(Text and element pointing records)
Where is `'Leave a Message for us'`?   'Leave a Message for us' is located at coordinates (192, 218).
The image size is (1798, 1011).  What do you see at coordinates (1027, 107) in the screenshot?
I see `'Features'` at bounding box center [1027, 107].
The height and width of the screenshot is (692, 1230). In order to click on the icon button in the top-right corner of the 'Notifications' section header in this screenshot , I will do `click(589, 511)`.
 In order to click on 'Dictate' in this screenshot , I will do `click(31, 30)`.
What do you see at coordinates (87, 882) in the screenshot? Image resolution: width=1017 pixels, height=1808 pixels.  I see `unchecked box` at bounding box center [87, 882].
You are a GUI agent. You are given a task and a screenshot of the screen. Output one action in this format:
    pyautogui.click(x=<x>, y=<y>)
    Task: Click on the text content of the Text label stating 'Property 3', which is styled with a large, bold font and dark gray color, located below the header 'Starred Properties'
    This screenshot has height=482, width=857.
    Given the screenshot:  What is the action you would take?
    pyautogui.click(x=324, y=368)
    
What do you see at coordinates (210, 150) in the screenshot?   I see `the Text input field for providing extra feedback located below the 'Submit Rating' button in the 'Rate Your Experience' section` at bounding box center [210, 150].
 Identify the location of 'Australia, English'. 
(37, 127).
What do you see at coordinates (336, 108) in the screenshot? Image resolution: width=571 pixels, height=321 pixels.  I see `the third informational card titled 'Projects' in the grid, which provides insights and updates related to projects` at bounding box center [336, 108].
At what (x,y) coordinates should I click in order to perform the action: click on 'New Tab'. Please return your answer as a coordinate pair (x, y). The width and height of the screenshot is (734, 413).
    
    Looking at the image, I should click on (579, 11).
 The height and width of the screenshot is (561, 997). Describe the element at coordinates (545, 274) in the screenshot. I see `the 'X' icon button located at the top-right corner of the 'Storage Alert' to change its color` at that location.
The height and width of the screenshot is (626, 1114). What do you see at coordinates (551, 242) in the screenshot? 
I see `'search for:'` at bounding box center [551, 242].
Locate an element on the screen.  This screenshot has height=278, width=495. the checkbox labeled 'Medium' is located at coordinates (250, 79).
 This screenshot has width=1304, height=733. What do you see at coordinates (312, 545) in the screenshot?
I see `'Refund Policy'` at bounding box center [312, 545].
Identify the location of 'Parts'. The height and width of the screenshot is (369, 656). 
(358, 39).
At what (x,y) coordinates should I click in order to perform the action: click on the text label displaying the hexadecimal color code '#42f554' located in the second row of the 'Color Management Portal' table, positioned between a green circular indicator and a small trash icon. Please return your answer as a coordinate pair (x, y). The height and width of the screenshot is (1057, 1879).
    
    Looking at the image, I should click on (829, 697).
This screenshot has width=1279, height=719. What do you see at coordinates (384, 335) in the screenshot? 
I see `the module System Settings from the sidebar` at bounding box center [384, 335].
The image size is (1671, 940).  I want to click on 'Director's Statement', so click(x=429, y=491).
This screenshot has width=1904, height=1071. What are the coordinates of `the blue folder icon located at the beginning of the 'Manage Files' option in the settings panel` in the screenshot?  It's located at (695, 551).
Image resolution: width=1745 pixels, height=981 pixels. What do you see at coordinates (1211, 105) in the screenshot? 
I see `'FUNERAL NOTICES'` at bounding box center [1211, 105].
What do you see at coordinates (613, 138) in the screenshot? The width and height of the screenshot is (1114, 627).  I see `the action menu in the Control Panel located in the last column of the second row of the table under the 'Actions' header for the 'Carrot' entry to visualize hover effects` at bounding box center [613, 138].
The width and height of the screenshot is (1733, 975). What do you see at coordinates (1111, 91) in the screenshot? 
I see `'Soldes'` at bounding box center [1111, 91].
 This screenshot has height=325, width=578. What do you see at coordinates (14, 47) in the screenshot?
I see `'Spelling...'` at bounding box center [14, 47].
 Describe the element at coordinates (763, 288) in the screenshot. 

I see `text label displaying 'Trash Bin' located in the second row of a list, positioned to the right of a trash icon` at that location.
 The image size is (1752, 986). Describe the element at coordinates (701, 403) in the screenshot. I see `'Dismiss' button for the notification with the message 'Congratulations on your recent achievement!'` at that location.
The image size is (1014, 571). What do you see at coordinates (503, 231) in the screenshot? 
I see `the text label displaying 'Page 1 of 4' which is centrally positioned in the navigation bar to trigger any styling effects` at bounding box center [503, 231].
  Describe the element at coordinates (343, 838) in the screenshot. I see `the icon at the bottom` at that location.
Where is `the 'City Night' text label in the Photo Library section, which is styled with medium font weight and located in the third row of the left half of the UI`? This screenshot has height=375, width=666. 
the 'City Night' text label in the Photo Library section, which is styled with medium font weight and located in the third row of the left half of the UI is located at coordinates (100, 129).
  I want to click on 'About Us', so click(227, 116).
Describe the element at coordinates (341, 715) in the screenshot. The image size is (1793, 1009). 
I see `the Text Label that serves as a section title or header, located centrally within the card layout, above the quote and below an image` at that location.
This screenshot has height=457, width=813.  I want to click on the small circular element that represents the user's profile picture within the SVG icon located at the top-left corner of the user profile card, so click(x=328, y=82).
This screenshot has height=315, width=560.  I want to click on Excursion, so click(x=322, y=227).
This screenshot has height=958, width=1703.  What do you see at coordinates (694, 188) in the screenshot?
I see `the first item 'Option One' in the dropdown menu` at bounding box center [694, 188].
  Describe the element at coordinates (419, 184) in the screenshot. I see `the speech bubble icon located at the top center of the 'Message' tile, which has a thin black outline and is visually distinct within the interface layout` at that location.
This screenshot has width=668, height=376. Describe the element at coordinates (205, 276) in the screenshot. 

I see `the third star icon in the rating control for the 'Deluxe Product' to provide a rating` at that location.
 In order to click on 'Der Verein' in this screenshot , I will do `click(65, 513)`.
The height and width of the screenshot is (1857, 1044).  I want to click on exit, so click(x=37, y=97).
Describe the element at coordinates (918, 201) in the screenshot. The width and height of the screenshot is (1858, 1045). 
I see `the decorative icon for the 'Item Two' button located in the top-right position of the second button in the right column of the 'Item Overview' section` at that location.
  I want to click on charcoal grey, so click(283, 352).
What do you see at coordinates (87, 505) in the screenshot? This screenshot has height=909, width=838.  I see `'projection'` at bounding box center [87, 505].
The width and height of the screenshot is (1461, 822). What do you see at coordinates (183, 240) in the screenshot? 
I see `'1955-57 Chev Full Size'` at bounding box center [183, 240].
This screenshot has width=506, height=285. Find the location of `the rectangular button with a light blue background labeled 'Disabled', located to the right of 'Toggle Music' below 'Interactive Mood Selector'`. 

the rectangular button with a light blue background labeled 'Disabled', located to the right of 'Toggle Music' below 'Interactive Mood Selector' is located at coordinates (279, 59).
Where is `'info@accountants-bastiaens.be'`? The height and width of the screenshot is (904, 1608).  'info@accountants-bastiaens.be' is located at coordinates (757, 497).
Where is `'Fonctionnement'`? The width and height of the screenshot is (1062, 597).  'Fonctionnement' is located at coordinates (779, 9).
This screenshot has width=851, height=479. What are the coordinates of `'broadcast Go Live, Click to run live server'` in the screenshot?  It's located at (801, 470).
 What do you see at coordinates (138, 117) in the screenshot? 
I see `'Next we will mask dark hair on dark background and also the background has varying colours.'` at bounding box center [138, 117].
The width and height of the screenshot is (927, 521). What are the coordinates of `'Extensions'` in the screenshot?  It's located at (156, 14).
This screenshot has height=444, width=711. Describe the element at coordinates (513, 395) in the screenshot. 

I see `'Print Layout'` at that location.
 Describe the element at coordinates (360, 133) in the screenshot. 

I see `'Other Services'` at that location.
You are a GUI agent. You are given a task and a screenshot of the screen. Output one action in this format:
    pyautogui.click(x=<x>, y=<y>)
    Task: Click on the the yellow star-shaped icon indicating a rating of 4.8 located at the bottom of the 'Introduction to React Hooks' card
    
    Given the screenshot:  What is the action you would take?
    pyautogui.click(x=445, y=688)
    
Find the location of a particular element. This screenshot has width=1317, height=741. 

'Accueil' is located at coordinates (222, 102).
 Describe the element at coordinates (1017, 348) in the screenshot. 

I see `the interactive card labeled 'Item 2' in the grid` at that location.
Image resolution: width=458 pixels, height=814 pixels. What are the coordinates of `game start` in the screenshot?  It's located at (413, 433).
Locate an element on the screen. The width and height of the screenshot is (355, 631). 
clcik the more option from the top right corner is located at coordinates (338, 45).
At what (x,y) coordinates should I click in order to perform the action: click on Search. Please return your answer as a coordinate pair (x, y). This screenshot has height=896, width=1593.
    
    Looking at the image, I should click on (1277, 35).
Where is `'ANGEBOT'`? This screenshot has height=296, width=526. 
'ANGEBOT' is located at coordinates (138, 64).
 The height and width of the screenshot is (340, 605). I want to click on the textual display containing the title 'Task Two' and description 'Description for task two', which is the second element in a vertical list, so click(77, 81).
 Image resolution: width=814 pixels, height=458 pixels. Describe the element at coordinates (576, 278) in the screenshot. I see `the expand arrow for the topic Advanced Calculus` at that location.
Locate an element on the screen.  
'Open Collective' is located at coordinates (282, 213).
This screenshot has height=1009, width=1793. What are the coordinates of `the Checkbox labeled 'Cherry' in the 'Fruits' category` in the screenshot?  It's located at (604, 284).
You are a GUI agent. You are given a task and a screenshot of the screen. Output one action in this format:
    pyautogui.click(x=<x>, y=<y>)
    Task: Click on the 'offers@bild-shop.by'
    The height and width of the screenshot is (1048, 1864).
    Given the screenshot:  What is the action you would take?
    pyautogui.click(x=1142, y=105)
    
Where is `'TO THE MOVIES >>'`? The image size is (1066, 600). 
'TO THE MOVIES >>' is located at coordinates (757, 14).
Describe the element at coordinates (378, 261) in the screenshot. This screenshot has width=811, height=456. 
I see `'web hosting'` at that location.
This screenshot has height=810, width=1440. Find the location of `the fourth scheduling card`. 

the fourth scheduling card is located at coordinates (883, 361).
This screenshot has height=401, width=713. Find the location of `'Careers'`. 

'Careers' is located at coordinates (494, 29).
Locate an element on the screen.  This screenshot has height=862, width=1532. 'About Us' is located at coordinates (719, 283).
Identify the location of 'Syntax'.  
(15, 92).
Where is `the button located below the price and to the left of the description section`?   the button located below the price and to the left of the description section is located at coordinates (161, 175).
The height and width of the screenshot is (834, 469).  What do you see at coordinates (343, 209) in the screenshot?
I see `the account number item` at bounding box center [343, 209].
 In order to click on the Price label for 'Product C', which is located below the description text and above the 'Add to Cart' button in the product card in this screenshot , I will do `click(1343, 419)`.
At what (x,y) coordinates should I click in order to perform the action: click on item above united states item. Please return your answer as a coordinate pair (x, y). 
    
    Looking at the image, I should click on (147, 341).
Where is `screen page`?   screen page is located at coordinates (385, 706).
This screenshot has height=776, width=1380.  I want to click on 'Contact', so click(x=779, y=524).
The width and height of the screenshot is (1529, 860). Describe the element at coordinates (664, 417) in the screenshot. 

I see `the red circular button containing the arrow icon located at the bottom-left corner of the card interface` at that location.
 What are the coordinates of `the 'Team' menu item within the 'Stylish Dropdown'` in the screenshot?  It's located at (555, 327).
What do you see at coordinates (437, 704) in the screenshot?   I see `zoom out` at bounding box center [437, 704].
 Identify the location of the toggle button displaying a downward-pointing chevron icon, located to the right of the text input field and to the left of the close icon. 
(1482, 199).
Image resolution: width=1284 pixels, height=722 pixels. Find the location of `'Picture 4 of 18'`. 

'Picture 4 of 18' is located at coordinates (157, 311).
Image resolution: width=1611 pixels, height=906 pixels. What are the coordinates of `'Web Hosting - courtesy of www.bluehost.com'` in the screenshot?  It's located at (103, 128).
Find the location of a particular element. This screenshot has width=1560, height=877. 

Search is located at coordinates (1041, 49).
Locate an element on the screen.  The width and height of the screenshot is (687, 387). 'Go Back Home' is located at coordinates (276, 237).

→ Directions for this task
Retype the part of the records that begins with the line containing "Image resolution: width=458" and ends with the line containing "clcik the more", with no changes.

→ Answer
Image resolution: width=458 pixels, height=814 pixels. What are the coordinates of `game start` in the screenshot?  It's located at (413, 433).
Locate an element on the screen. The width and height of the screenshot is (355, 631). 
clcik the more option from the top right corner is located at coordinates (338, 45).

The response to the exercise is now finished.